**Task to carry out:** Set the pictures aside and return each record below precisely as written.

**Provided information:**
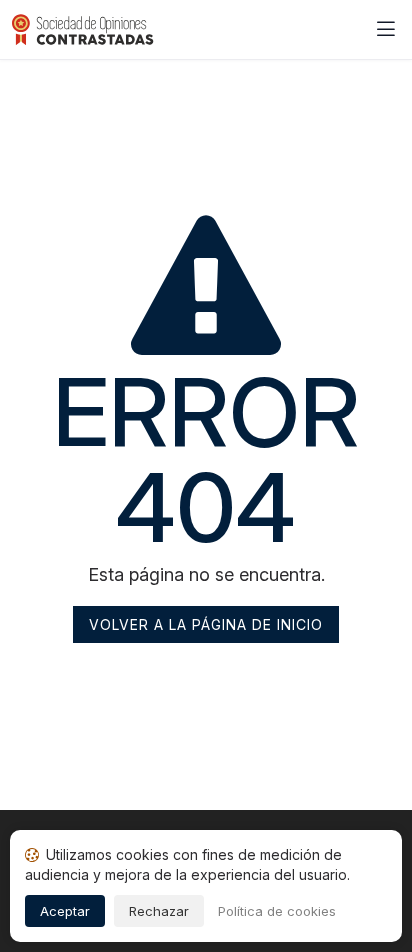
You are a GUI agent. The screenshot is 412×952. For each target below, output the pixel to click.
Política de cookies (277, 911)
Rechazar (159, 911)
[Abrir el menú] (386, 30)
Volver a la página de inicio (206, 624)
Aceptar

**Answer section:**
You are a GUI agent. The screenshot is 412×952. For each target below, output the pixel to click.
Política de cookies (277, 911)
Rechazar (159, 911)
[Abrir el menú] (386, 30)
Volver a la página de inicio (206, 624)
Aceptar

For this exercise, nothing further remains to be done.